No passado dia 14 de julho, no Palácio de Belém, António Mendonça Mendes foi empossado pelo sr. Presidente da República, Marcelo Rebelo de Sousa, secretário de Estado dos Assuntos Fiscais, sucedendo ao competentíssimo Fernando Rocha Andrade, vitimado por uma polémica que nunca o deveria ter sido: o famigerado Galpgate, pórtico populista e oco que nos faz perigar a liberdade. Mas lá iremos.
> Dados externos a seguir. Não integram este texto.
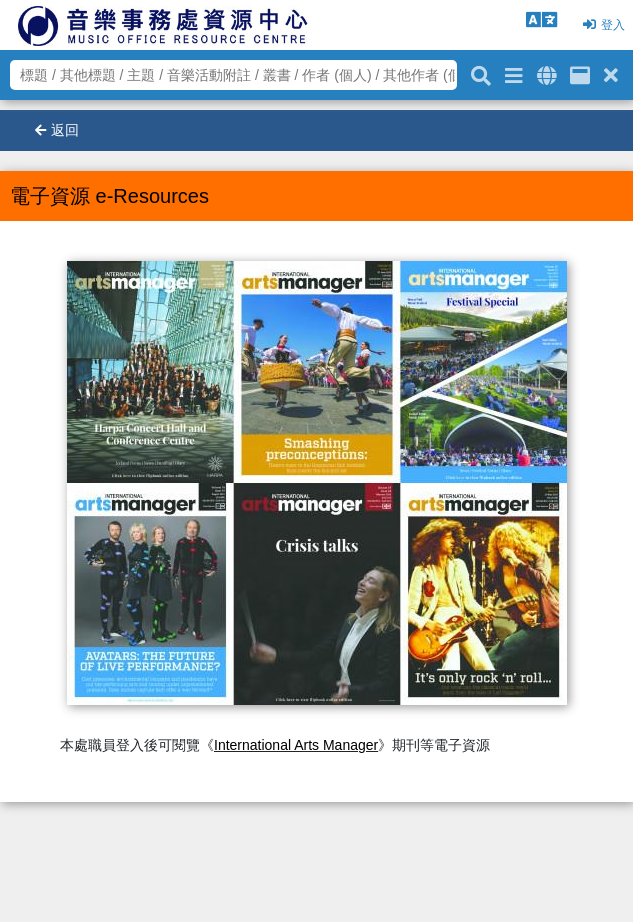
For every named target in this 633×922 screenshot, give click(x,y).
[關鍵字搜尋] (481, 73)
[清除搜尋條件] (611, 72)
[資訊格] (580, 72)
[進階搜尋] (514, 72)
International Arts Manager (296, 745)
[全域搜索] (546, 72)
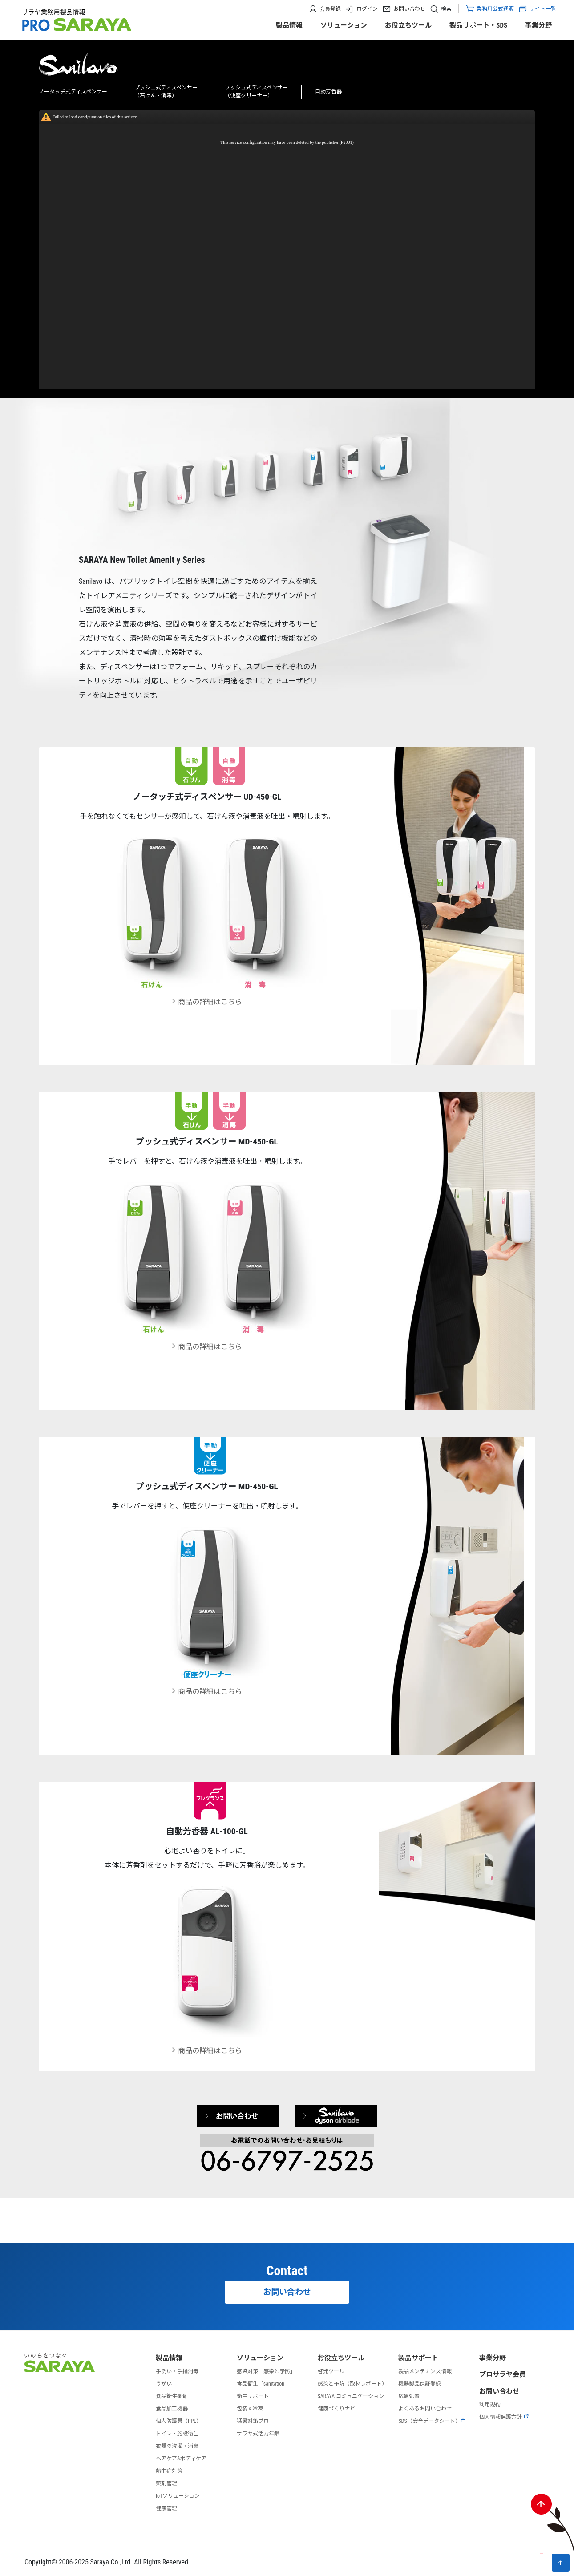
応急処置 (409, 2396)
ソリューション (343, 25)
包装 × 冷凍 (250, 2409)
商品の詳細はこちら (207, 1002)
Se a vida política, como a outra em geral, é enriquecida por paradoxos de caricata descrição, atrevo-me, numa primeira consideração, a escrever que Mendes não desejava assumir estas funções por esta razão. Um jurista de nomeada, republicano por convicção e competente por devoção, saberá que o poder discricionário que hoje repousa nas mãos de um magistrado constitui perigosa patologia para o todo da nossa democracia. Da justiça cuja fonte de lei repousa, em parte, nos usos e costumes, resta esperar que não se tome excessivo o uso de expediente e não se faça dele abusivo costume. Ubi non est justitia, ibi non potest esse jus, não é verdade?
A figura da constituição de arguido visa, no ordenamento jurídico português, conferir direitos a todo o cidadão a quem seja imputada a quebra da letra da lei. No juízo da praça, dita pública, o arguido é, todavia, um culpado. Doravante poderá um magistrado, encontrando oportuna ocasião, “depor” um servidor da nação? Esperemos que não.
Por conta da dita remodelação, o primeiro-ministro, narrou a imprensa, delongou-se especialmente num abraço entre Antónios. E fez muito bem. Saberá Costa que Mendes interrompe um percurso profissional notável numa das mais reputadas sociedades de advogados do país, que ajudou a erigir, sacrificando, muito para além da sua folha de vencimentos, a privacidade que certamente prezará e sujeitando-se a um escrutínio cada vez menos saudável e mais devassador.
O ávido komentariado não vacilou, pecando desde logo no preâmbulo: “Irmão de Ana Catarina Mendes assume pasta”, sentenciou. Nesta tão singela formulação suprimem de uma assentada a individualidade, o mérito e a razão.
É que se o irmão de Ana é irmão de Ana, o irmão de Ana é, todavia muito mais do que isso. Especialista em competência, prático e metódico na execução, atrevo-me a postular que apenas será surpreendido quem nunca com ele tenha privado em ambiente de trabalho.
António Mendes inicia funções com menos de 90 dias para a elaboração da Lei Geral do Orçamento do Estado, uma vez mais marcado por diálogos intrincados entre os partidos que sustentam o governo de Costa e com o desafio central de redesenhar os escalões de um tempo novo.
Ao António formulo-lhe públicas e sentidas desculpas por este escrito, cuja exposição a sua discrição certamente repulsará, porém convicto de que a voragem dos dias da indignação apagará tão rapidamente a minha opinião quanto as insinuações referentes a outra coisa que não seja a sua notável competência.
Escrevo-o eu, que até acho que Mendonça Mendes deveria estar no governo, desde logo, no primeiro dia.